### [Directive 1]
Please give the entries again, from the line containing "Task: Click the back arrow in the header" through the line containing "will tap(616, 239).", with "dropdown" replaced by "drop-down menu" and nothing else changed; return only those lines.

### [Source extract]
------------------------

Under Article 356, the period for extension of a Proclamation from one month has been amended to six-months. Proclamation in the first instance can only be exceeded for six months.
Case No:- Appeal (civil) 887 of 1975
Bench:- A.N. Ray J., H.R Khanna J., K.K Mathew J., M.H Beg J. and Y.V Chandrachud J.
Raj Narain was a contender from Rae Bareilly Constituency in the 5th Lok Sabha Election 1971 against Indira Nehru Gandhi. Congress won the election with a majority in 1971 and Mrs Gandhi took the oath as a new Prime Minister of India. After the result of elections, Raj Narain approached the Allahabad High Court and filed a petition against Indira Nehru Gandhi contending that she had performed her election using corrupt practices.
Allahabad High Court observed in the case Raj Narain v. State of Uttar Pradesh that Indira Gandhi was guilty, as she misuses Government machinery under section 123(7) of Representation of Peoples Act, 1951. Indira Gandhi was barred to contest elections for six years and she was forbidden to continue as a Prime Minister of India.
Further, the court observed that “Rules of evidence that prevent disclosure of certain government documents in court proceedings may be overridden if the public interest in disclosure outweighs the public interest in keeping documents secret”.
The judgement led in a declaration of National Emergency under Article 352 by the then President of India Fakhrudeen A. Ahmad. The reason given for imposing an emergency was “Internal Disturbance”.
Raj Narain’s case was on conditional stay up to their appearance in the Supreme Court on August 11, 1975. However, on August 10, 1975, Thirty-Ninth Constitutional (Amendment) Act, 1971 was done and it inserted Article 329A which bar the Supreme Court to entertain the matter. Further on one can question the election of Prime Minister, President, Vice- President and the Speaker of Lok Sabha.

------------------------

### [Supplied records]
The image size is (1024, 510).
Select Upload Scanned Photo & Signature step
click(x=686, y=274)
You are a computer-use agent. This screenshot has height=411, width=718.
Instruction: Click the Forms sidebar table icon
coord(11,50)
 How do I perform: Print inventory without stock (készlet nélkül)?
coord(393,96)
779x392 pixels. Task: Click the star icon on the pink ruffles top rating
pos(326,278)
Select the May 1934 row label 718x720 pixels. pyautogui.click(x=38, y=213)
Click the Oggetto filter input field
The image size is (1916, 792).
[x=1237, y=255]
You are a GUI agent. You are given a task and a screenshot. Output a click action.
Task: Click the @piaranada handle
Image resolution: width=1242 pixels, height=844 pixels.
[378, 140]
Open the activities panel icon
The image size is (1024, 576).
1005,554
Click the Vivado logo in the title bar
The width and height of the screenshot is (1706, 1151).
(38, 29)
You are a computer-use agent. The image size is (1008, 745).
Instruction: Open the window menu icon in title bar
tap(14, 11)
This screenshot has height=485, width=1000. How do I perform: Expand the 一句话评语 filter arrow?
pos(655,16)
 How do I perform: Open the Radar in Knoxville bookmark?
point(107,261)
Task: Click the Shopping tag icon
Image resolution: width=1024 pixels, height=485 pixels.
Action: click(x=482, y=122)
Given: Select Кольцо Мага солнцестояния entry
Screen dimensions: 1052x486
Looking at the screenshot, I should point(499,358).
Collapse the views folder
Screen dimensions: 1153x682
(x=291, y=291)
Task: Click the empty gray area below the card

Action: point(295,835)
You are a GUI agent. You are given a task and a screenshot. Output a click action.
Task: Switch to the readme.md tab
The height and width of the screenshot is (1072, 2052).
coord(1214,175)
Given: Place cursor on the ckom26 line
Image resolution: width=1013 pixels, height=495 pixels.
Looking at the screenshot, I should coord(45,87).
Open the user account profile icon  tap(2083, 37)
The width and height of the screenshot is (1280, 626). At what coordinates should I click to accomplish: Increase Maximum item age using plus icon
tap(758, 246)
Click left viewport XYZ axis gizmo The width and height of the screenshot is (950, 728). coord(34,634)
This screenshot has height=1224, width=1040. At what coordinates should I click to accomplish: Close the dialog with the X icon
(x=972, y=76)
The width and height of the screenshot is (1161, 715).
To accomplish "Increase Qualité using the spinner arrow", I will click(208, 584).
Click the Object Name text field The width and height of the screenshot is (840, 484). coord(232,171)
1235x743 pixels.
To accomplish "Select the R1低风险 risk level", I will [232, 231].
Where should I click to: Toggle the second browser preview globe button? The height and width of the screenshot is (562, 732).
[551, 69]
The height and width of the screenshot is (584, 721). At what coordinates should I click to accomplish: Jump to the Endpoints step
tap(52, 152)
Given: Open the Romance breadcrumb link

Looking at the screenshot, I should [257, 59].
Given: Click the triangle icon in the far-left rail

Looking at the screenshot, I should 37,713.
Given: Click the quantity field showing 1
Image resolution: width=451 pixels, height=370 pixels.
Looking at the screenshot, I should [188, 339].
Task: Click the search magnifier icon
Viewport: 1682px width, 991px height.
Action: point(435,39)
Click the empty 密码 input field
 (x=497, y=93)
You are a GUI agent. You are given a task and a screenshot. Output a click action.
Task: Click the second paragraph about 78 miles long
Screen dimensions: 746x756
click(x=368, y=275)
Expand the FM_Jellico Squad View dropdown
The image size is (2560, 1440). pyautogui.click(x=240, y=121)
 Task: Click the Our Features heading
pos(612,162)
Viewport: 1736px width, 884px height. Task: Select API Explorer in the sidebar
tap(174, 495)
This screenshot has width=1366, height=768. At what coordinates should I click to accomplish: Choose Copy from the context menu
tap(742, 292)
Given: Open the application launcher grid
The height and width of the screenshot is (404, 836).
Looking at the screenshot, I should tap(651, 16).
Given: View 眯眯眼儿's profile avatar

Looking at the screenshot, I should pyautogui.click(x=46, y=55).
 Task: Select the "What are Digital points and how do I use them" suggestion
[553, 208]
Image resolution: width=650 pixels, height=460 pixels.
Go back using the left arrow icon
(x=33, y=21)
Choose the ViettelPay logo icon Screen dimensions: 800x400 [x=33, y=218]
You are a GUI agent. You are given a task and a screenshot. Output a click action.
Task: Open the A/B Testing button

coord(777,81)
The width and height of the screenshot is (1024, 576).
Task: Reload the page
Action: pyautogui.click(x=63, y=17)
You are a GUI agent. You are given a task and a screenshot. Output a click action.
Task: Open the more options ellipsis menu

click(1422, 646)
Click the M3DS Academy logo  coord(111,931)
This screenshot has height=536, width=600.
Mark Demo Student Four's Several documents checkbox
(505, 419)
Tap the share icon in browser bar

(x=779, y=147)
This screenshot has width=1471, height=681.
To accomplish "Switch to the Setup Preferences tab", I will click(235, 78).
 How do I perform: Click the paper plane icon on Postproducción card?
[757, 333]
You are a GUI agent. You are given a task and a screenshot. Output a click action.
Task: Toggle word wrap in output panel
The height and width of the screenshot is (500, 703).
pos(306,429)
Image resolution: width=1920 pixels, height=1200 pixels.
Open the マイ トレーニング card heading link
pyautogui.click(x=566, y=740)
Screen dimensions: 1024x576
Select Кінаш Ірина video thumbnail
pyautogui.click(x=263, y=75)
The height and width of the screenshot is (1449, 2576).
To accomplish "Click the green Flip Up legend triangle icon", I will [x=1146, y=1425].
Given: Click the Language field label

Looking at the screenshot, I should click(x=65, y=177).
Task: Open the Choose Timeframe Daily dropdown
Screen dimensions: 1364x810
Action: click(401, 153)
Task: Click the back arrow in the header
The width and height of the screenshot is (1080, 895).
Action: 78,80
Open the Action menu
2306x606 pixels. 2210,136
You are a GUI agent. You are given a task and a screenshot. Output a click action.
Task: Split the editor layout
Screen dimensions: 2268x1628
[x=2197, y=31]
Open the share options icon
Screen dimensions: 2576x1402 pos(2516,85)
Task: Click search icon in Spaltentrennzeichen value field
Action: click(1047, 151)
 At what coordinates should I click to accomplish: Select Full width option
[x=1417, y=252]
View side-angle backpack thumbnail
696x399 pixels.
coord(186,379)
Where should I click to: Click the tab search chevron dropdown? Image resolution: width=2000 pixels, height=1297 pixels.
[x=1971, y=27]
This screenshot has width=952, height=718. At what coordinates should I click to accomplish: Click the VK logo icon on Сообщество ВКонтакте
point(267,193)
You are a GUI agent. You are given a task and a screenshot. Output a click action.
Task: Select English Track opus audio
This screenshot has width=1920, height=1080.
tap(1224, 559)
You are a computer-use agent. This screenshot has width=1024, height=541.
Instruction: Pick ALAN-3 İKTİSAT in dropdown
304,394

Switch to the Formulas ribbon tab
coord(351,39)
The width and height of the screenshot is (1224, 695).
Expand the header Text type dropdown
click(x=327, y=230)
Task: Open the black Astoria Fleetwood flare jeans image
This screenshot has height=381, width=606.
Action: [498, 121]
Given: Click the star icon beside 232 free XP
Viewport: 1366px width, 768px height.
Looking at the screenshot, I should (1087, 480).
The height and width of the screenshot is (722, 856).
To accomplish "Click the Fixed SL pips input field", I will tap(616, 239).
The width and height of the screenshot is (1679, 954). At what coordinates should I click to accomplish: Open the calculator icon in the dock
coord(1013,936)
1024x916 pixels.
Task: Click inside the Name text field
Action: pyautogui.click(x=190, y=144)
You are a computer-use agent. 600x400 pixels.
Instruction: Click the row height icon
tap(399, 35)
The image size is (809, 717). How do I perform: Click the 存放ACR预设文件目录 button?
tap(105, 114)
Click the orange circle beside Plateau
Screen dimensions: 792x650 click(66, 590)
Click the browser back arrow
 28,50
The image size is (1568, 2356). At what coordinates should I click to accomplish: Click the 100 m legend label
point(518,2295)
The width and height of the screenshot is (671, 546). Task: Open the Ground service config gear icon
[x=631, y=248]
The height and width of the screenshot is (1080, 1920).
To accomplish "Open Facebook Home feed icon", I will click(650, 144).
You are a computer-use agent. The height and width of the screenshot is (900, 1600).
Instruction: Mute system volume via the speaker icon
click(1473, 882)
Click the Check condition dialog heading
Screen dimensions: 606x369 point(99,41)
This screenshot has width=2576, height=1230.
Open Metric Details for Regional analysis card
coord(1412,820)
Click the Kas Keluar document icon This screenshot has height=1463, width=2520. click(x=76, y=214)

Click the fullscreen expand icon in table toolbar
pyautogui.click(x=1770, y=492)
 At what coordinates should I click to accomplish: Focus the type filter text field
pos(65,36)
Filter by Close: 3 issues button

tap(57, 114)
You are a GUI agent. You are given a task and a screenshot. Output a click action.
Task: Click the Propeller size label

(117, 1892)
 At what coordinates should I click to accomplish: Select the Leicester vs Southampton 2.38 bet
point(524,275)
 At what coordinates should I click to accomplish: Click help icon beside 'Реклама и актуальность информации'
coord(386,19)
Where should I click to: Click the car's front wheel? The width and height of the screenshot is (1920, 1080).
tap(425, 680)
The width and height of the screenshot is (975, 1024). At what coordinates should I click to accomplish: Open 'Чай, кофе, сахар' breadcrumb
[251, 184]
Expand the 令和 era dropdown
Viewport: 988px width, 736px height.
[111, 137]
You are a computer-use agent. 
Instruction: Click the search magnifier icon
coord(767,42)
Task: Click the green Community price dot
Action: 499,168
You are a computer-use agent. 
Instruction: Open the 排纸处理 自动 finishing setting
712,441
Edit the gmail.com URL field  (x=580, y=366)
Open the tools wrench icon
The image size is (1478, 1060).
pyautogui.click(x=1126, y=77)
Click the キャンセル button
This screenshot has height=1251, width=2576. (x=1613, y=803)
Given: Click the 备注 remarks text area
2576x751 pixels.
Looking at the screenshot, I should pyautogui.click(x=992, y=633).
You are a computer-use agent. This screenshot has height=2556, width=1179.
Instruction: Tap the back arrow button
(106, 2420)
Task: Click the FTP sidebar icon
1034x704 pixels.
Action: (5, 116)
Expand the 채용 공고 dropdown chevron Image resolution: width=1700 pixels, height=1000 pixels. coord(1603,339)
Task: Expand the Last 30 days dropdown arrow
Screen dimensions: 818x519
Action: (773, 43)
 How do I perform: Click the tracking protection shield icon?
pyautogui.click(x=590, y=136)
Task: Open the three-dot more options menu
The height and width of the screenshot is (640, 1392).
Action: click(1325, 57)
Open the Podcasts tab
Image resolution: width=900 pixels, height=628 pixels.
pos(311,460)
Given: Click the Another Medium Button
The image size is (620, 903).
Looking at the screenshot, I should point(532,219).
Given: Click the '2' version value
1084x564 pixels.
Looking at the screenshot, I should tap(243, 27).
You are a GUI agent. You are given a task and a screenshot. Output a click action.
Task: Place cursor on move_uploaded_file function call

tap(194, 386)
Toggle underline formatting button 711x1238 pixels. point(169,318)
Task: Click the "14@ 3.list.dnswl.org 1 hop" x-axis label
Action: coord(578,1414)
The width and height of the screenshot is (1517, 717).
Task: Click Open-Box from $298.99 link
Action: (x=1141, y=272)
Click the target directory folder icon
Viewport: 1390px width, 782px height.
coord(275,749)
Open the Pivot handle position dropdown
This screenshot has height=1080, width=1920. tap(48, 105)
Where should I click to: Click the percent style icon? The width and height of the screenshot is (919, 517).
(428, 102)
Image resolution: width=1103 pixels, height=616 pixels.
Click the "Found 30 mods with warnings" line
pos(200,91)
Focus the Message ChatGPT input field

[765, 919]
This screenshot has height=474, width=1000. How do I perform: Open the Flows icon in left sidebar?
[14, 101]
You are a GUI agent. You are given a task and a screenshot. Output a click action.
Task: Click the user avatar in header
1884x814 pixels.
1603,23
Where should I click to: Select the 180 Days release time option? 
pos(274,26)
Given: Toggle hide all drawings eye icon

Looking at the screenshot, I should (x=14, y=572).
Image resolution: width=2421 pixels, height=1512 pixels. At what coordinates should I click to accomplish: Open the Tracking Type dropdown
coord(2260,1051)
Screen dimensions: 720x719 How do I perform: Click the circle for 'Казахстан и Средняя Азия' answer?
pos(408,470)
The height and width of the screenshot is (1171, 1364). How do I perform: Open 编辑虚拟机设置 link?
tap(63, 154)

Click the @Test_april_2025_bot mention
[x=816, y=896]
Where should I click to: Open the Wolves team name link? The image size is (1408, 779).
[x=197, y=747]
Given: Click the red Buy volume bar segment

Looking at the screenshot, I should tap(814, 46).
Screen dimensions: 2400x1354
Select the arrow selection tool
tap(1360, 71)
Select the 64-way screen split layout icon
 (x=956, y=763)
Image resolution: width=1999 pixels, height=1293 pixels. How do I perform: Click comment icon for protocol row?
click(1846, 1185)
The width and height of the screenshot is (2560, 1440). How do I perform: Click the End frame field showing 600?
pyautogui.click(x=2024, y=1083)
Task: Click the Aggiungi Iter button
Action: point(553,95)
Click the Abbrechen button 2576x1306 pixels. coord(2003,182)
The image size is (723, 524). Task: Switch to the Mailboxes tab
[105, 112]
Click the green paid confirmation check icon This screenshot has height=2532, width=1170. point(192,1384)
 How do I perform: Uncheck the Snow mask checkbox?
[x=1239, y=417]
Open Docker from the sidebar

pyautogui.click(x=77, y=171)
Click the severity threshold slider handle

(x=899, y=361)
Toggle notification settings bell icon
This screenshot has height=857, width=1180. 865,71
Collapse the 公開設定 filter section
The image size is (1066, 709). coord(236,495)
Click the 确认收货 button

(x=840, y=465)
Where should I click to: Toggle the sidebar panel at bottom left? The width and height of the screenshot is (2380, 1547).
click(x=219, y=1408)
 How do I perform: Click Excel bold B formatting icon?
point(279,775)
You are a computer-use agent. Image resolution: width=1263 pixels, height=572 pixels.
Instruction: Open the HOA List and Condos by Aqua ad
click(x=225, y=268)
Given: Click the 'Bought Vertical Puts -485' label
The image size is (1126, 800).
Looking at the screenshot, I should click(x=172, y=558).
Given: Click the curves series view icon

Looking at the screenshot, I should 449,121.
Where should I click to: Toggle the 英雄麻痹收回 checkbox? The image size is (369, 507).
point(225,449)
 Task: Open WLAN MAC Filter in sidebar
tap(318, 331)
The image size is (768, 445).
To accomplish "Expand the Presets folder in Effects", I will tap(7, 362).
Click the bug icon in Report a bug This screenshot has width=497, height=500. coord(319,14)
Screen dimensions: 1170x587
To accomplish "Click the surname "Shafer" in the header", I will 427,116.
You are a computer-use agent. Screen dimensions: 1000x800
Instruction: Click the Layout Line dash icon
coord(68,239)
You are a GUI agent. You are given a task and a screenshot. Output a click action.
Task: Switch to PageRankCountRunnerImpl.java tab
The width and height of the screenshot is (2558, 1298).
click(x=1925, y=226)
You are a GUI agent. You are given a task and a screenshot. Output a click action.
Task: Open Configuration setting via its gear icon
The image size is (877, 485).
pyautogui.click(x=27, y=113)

------------------------

### [Directive 2]
Answer these questions from the excerpt on the Raj Narain case:
(a) Which High Court did Raj Narain approach with his petition?
(b) Under which Article was the National Emergency declared?
(c) For how many years was Indira Gandhi barred from contesting elections?

### [Written solution 1]
Task: Click the back arrow in the header
The width and height of the screenshot is (1080, 895).
Action: 78,80
Open the Action menu
2306x606 pixels. 2210,136
You are a GUI agent. You are given a task and a screenshot. Output a click action.
Task: Split the editor layout
Screen dimensions: 2268x1628
[x=2197, y=31]
Open the share options icon
Screen dimensions: 2576x1402 pos(2516,85)
Task: Click search icon in Spaltentrennzeichen value field
Action: click(1047, 151)
 At what coordinates should I click to accomplish: Select Full width option
[x=1417, y=252]
View side-angle backpack thumbnail
696x399 pixels.
coord(186,379)
Where should I click to: Click the tab search chevron drop-down menu? Image resolution: width=2000 pixels, height=1297 pixels.
[x=1971, y=27]
This screenshot has width=952, height=718. At what coordinates should I click to accomplish: Click the VK logo icon on Сообщество ВКонтакте
point(267,193)
You are a GUI agent. You are given a task and a screenshot. Output a click action.
Task: Select English Track opus audio
This screenshot has width=1920, height=1080.
tap(1224, 559)
You are a computer-use agent. This screenshot has width=1024, height=541.
Instruction: Pick ALAN-3 İKTİSAT in drop-down menu
304,394

Switch to the Formulas ribbon tab
coord(351,39)
The width and height of the screenshot is (1224, 695).
Expand the header Text type drop-down menu
click(x=327, y=230)
Task: Open the black Astoria Fleetwood flare jeans image
This screenshot has height=381, width=606.
Action: [498, 121]
Given: Click the star icon beside 232 free XP
Viewport: 1366px width, 768px height.
Looking at the screenshot, I should (1087, 480).
The height and width of the screenshot is (722, 856).
To accomplish "Click the Fixed SL pips input field", I will tap(616, 239).

### [Written solution 2]
(a) The Allahabad High Court
(b) Article 352
(c) Six years